All for now, keep the inputs coming.
Mark


----------



## starseeker (Feb 1, 2006)

I don't know how well this is going to be visible. These are a couple portions of the Christie's auction photo eaDSC07329, which is a lovely relatively long shot side view, so I'm thinking distortion (I hope) was minimized. The photo matches extremely closely the Pocket Books or whoever STTMP blueprints. My attempted crops of the photo don't seem to enlarge all that well, so if you've got a download of the original photo, check it out and see what you think.


----------



## starseeker (Feb 1, 2006)

A couple more crops.
It's that polished metal ring at the front of the deflector housing that doesn't appear wide enough on the kit. To my eye, at first I thought it should just be made wider, and the clear housing moved about 1/10" further out to make up for it. But after much measuring, I convinced myself that it is more like the sketch I superimposed over Dave Kimble's STTMP plan which I enlarged to match the diameter of the engineering hull. The panel lines don't match on Kimble's plan. I think they were changed on the miniature so that the starfleet pennant would fit all nicely centered, of all things. 
See what you think.


----------



## starseeker (Feb 1, 2006)

PS I agree. That angle isn't worth fixing - it's no more than a pencil line's difference at the top, and not a fat pencil either. Well, unless maybe you haven't fixed the flux parts yet, because I make such a mess out of things I'll probably have to replace the entire nacelle before I'm done anyway. Sigh.


----------



## marc111 (Nov 10, 2005)

Starseeker,
If you check my accurizing notes you will see that we agree the polished ring (rearmost ring of the clear deflector part) should be wider than you see in the kit based on mounting it against the kit provided alignment bumps. I make it off by .040 and to fix it I just added 0.040 stock to the mounting bumps inside front surface of part 30 so that it sits farther forward.

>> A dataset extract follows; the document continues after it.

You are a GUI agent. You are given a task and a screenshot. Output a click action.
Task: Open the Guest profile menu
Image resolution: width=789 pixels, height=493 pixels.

Thanks for adding the pictures it helps the discussion.

Mark


----------



## Flux Chiller (May 2, 2005)

Just had to comment here. Some outstanding discussion and work on a lot of very fine detail flaws with the kit. Please keep using sketches or marked up photos to explain where possible as plain descriptions can be a bit tricky to follow.

Great stuff, thanks


----------



## starseeker (Feb 1, 2006)

marc111: no, somehow I'd missed that. I'm going to have to print it off and have a really good read. What I think you're going to end up with on-site is the most complete and best guide to building an E that anyone could possibly have. I for one thank you.


----------



## Guest (Mar 7, 2007)

And i for another one second starseekers' comments on your build Mark.
I'll be keeping a close eye and taking more than a few notes (like all of them) along the way.
She's going to be a beauty !!

Go easy.


----------



## marc111 (Nov 10, 2005)

Thanks guys. With all of the help I have received on these boards I figure the web site is one way to say thank you. Look for another update this weekend as I get to use my camera again.

Mark


----------



## Gunstar1 (Mar 1, 2007)

Mark - just wondering when that wonderful website of yours will be updated... oh, any further ideas on those warp engines? I am putting a comparison shot of the studio model and PL kit in a vector graphic... hopefully I can get that posted soon.... it shows clearly some of the warp bulge issues - and maybe a problem with width (from inboard to outboard)


----------



## marc111 (Nov 10, 2005)

Gunstar1:
I may have missed something so please post the vector graphics when you can I would love to compare notes

And now the update:
http://www.showcase.netins.net/web/marc111creations/index.htm

Ok, first off I have looked at some more rear nacelle photos and made some more comparison measurements and I think I was wrong. The rear end of the top bulge on the nacelle does in fact end at the right spot and should be left alone.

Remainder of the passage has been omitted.